Felicianus of Musti (also known as Felician or Felixianus) was a bishop of Musti in Numidia, Roman North Africa, involved in the Donatist controversy of the 4th century. He is known to history through the writings of Augustine of Hippo Regius.

== Biography ==
Felicianus was a member of the Donatists, an excommunicated movement which was critical of the Roman Catholic Church following the effects of the edict of Milan, when Christianity was becoming closely aligned with the Roman government. Felicianus joined and became a leader within a breakaway group of Donatists called the Maximianists, who took a more puritanic line than the Donatists.

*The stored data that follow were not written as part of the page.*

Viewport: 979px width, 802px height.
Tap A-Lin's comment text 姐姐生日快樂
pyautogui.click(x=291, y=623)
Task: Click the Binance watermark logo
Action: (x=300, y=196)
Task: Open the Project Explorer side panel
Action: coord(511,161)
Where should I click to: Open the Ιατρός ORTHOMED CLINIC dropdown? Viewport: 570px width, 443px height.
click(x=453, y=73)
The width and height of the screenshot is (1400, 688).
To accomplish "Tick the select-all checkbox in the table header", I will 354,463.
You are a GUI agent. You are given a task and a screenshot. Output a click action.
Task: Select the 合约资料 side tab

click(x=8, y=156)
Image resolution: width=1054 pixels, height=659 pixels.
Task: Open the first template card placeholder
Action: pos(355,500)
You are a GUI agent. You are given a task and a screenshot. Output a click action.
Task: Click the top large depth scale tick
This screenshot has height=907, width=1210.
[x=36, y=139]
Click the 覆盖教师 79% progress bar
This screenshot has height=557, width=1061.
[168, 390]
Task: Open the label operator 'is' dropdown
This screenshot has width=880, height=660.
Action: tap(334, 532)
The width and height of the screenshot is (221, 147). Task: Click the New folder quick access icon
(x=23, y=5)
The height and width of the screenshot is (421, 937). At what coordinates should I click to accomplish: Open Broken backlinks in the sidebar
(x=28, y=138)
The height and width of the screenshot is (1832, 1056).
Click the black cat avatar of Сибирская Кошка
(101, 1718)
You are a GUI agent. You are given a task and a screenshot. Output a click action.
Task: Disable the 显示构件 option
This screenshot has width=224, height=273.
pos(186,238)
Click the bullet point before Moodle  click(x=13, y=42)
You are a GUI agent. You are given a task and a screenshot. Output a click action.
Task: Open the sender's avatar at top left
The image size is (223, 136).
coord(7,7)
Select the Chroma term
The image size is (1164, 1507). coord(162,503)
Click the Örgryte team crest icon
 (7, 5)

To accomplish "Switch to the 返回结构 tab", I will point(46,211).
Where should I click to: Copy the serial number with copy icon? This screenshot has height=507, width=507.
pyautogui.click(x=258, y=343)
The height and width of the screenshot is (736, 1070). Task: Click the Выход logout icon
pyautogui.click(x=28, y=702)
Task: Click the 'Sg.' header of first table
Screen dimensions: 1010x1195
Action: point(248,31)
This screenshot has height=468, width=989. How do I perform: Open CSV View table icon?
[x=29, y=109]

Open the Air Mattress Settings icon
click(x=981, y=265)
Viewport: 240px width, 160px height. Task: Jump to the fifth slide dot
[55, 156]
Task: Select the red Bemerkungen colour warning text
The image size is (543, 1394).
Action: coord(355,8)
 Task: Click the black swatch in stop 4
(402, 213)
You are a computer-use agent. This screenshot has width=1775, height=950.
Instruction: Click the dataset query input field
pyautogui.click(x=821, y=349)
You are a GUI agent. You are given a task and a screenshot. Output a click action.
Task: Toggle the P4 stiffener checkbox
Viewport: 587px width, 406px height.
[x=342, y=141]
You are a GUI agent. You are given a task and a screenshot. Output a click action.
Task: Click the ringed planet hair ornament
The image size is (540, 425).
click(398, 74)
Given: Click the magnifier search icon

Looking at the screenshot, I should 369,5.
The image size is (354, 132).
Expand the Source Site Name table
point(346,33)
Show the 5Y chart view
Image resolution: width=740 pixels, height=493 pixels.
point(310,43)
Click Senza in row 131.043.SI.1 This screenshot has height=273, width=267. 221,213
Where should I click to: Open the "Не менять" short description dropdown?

According to some Catholic sources, the Donatists tried unsuccessfully to remove Felicianus from his see, and then used the imperial law courts to compel him to return. Whether this is true or Felicianus was just uncomfortable with the extremism of Maximianist theology is unknown, but Felicianus and another Maximianist leader, Praetextatus of Assur, did return to the Donatist party with their respective congregations. None were re-baptised, which was claimed by their opponents as hypocrisy.

Re-baptism of the lapsed was a core belief of the Donatists. Augustine wrote a strenuous condemnation of Felicianus of Musti in one of his letters and singled out Felicianus as an example of inconsistency in the Donatist movement. The return of Felicianus was a pivotal moment in the demise of the Maximianist movement and the return of many congregations to the Donatists. It was also one of three components to Augustine's attack on the Donatists.